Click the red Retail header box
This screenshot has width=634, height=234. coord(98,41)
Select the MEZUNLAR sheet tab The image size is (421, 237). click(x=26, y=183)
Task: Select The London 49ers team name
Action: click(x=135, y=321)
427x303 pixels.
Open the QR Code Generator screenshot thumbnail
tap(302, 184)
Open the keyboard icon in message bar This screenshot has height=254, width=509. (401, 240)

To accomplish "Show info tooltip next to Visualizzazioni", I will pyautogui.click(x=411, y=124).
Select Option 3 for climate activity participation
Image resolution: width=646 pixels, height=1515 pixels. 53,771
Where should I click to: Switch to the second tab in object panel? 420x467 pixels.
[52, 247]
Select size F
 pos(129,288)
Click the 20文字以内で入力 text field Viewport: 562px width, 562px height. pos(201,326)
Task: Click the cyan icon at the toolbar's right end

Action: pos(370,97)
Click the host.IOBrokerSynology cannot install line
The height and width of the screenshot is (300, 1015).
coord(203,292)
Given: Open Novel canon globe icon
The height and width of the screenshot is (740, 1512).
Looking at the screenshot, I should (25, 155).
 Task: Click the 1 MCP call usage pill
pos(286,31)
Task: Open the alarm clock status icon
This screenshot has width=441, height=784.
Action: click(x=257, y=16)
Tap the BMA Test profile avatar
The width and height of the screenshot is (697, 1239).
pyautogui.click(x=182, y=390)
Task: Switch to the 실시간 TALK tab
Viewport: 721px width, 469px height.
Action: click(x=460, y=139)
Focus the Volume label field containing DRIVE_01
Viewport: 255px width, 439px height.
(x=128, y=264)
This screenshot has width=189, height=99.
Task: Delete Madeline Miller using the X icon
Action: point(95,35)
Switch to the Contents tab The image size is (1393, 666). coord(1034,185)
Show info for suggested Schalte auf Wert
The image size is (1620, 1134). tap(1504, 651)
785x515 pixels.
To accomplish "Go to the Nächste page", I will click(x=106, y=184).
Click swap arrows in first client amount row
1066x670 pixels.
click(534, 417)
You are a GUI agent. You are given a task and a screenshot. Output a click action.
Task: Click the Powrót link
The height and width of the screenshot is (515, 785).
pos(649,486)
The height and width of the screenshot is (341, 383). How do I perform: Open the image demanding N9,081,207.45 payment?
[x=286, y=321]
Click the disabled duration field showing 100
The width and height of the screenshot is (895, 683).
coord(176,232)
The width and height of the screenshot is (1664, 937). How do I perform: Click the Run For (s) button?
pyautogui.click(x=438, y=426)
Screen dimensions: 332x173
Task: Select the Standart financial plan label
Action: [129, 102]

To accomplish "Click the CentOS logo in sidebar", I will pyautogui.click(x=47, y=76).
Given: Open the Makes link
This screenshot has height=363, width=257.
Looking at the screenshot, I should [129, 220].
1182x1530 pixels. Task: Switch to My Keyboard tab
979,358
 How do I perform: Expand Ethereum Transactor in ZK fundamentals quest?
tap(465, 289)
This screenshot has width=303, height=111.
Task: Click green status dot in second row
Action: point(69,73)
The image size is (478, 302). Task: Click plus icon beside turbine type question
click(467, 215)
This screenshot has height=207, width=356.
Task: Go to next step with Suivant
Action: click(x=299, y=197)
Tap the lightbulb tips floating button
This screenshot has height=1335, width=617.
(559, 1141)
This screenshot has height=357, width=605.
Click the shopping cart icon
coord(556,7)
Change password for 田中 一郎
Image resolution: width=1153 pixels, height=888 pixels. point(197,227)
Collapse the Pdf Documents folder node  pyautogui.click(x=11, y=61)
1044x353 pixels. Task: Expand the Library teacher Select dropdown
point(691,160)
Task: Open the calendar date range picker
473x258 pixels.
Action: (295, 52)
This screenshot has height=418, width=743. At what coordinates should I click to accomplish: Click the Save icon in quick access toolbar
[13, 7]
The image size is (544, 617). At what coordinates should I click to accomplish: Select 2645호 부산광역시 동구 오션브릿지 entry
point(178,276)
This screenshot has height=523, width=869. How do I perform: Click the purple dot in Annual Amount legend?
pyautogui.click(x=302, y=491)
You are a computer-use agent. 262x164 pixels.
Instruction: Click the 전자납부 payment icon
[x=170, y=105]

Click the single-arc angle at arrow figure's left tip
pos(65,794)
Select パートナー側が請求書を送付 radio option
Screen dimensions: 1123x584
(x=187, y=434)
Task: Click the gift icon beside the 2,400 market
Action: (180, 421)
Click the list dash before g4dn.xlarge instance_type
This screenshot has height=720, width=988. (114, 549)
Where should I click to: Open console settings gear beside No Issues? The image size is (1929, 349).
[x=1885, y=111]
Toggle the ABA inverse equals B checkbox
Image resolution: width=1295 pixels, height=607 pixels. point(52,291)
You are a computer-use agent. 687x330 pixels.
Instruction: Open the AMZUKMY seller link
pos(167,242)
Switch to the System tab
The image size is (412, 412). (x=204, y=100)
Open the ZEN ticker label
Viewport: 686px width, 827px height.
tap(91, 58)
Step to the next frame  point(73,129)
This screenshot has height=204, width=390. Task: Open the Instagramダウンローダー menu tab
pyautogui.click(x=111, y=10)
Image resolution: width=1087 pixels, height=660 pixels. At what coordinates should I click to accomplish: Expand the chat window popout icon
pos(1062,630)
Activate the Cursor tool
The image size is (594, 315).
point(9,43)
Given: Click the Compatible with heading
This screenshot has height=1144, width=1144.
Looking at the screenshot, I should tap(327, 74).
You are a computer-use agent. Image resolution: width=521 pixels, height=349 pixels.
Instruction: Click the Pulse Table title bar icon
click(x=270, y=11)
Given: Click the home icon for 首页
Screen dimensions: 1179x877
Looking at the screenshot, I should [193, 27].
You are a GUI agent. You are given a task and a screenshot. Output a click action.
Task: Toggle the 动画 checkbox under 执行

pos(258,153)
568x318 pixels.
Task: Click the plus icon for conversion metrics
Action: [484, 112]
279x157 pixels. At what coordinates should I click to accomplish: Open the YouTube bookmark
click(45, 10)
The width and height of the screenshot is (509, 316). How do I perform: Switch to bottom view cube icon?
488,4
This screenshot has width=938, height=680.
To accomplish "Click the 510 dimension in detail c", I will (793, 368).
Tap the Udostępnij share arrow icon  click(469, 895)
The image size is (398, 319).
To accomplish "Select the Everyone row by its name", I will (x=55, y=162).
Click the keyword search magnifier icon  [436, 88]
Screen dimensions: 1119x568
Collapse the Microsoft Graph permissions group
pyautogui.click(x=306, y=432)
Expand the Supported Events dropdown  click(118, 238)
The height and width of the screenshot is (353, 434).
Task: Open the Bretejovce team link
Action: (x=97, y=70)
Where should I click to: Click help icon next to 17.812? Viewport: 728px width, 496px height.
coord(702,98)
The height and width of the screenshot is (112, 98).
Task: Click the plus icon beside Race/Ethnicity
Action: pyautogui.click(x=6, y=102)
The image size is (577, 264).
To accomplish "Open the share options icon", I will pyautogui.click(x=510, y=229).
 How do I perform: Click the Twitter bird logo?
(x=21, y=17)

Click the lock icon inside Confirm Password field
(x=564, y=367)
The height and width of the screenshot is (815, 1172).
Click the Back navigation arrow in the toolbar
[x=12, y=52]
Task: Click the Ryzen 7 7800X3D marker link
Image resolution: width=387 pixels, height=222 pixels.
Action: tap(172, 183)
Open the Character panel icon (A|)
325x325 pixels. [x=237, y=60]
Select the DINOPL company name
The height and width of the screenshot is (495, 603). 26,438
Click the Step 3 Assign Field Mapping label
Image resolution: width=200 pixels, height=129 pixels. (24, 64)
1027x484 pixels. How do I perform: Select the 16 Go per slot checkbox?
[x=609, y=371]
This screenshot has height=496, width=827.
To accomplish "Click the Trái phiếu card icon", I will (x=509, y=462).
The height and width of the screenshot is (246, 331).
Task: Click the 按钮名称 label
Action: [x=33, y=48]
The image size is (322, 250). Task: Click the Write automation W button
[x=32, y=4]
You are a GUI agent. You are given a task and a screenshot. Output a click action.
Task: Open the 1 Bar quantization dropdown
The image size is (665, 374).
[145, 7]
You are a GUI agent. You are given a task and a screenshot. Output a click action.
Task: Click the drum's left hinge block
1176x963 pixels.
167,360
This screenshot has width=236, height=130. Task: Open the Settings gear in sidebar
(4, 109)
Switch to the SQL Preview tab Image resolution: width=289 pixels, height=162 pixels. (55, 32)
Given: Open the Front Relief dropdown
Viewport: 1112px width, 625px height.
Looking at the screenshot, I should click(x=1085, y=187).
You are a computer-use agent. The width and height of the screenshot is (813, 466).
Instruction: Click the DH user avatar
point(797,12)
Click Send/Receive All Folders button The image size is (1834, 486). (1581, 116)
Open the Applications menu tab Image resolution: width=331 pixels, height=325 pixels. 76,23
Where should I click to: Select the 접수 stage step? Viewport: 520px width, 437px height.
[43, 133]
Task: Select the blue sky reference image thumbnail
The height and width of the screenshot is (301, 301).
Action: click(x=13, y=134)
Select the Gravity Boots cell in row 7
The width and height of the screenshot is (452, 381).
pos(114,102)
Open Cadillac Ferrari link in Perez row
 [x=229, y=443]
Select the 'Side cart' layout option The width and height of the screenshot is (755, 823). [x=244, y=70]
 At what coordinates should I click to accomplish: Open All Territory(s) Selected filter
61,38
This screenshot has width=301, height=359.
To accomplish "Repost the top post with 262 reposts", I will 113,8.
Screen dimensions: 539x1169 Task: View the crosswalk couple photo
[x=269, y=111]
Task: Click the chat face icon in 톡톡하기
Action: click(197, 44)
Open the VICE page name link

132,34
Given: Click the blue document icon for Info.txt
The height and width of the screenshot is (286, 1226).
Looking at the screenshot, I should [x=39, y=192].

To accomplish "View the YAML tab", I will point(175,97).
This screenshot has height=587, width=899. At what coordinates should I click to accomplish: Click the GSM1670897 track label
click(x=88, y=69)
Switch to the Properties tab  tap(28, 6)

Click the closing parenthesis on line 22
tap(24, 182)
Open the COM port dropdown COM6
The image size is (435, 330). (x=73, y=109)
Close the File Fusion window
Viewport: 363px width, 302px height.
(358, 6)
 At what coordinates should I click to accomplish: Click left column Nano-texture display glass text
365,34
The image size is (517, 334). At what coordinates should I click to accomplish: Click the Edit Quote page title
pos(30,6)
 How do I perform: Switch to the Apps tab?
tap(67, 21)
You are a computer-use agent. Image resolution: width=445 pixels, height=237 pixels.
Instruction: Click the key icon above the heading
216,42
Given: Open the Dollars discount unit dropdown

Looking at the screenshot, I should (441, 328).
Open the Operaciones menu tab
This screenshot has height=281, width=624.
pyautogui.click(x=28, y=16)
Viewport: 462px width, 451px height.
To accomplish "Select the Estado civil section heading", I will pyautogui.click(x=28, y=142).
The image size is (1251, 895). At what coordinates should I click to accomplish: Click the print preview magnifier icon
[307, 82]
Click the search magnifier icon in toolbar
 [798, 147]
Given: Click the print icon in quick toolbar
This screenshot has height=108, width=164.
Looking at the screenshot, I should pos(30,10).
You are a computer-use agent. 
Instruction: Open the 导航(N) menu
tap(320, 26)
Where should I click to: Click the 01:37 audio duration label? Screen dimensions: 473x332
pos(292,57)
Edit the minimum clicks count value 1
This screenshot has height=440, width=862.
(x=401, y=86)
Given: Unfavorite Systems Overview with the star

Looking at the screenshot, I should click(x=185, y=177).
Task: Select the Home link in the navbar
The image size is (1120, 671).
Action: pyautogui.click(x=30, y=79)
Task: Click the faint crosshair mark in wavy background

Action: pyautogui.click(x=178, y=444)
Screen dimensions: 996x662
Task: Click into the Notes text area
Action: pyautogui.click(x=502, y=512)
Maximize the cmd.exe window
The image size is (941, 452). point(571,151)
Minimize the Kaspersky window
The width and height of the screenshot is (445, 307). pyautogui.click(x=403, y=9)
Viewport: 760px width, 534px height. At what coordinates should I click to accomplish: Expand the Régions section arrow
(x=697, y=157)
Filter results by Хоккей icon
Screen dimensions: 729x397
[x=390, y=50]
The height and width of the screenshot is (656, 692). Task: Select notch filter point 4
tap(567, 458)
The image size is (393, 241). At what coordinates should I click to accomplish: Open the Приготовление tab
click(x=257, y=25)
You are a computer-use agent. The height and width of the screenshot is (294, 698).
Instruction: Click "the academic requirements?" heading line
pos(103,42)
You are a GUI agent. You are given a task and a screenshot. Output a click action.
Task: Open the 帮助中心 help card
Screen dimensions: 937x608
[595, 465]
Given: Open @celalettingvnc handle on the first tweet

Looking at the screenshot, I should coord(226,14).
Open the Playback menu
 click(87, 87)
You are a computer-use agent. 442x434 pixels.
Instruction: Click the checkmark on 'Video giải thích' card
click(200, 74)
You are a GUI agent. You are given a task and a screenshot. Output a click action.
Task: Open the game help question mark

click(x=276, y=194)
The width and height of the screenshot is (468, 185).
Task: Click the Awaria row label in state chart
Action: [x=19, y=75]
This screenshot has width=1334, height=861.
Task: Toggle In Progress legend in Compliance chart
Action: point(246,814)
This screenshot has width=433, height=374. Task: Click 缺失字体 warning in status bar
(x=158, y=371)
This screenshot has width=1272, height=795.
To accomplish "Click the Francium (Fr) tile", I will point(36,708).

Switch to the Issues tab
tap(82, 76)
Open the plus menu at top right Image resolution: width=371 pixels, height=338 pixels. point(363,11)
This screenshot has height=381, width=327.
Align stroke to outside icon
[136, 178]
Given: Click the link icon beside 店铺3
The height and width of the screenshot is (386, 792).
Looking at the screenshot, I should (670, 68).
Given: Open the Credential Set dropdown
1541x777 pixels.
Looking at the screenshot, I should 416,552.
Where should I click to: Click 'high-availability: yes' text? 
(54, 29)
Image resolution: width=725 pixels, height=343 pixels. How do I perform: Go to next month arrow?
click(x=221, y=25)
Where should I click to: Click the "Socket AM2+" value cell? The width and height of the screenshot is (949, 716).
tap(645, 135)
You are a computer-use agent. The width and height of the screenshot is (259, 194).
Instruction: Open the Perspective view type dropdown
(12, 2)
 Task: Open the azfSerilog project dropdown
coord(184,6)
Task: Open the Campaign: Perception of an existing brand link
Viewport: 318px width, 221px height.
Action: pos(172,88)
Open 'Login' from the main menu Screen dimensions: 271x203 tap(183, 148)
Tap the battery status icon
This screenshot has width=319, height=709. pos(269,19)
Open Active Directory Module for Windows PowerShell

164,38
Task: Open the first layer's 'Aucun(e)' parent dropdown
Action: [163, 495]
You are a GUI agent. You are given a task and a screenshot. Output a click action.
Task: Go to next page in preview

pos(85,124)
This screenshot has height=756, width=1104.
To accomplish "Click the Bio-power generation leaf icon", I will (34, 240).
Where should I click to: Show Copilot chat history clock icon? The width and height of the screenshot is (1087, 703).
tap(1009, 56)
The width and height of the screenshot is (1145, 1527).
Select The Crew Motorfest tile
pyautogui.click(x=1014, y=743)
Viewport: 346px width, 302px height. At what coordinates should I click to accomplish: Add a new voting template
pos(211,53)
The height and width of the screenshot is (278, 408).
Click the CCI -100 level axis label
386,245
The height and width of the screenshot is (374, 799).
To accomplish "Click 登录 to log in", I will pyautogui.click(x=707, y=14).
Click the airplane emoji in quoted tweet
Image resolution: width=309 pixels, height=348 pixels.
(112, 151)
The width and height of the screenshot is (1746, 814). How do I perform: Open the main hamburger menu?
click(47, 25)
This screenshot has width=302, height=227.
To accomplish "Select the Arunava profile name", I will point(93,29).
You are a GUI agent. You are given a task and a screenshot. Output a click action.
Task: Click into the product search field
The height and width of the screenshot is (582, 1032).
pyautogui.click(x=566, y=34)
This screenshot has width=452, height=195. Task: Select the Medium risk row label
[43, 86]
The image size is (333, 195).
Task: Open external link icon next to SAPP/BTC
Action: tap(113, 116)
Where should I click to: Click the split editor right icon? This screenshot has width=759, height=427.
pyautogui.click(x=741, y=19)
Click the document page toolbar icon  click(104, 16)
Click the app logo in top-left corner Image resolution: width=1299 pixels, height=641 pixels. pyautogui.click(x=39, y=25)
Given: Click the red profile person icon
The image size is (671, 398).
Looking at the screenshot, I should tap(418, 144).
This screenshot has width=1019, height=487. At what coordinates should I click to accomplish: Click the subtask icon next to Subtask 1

EXERCISE AIM:
Look back at the entries above. Retype the line with "Edit the minimum clicks count value 1", the line with "This screenshot has width=1272, height=795.", and all lines in between.

COMPLETED TASK:
Edit the minimum clicks count value 1
This screenshot has height=440, width=862.
(x=401, y=86)
Given: Unfavorite Systems Overview with the star

Looking at the screenshot, I should click(x=185, y=177).
Task: Select the Home link in the navbar
The image size is (1120, 671).
Action: pyautogui.click(x=30, y=79)
Task: Click the faint crosshair mark in wavy background

Action: pyautogui.click(x=178, y=444)
Screen dimensions: 996x662
Task: Click into the Notes text area
Action: pyautogui.click(x=502, y=512)
Maximize the cmd.exe window
The image size is (941, 452). point(571,151)
Minimize the Kaspersky window
The width and height of the screenshot is (445, 307). pyautogui.click(x=403, y=9)
Viewport: 760px width, 534px height. At what coordinates should I click to accomplish: Expand the Régions section arrow
(x=697, y=157)
Filter results by Хоккей icon
Screen dimensions: 729x397
[x=390, y=50]
The height and width of the screenshot is (656, 692). Task: Select notch filter point 4
tap(567, 458)
The image size is (393, 241). At what coordinates should I click to accomplish: Open the Приготовление tab
click(x=257, y=25)
You are a computer-use agent. The height and width of the screenshot is (294, 698).
Instruction: Click "the academic requirements?" heading line
pos(103,42)
You are a GUI agent. You are given a task and a screenshot. Output a click action.
Task: Open the 帮助中心 help card
Screen dimensions: 937x608
[595, 465]
Given: Open @celalettingvnc handle on the first tweet

Looking at the screenshot, I should coord(226,14).
Open the Playback menu
 click(87, 87)
You are a computer-use agent. 442x434 pixels.
Instruction: Click the checkmark on 'Video giải thích' card
click(200, 74)
You are a GUI agent. You are given a task and a screenshot. Output a click action.
Task: Open the game help question mark

click(x=276, y=194)
The width and height of the screenshot is (468, 185).
Task: Click the Awaria row label in state chart
Action: [x=19, y=75]
This screenshot has width=1334, height=861.
Task: Toggle In Progress legend in Compliance chart
Action: point(246,814)
This screenshot has width=433, height=374. Task: Click 缺失字体 warning in status bar
(x=158, y=371)
This screenshot has width=1272, height=795.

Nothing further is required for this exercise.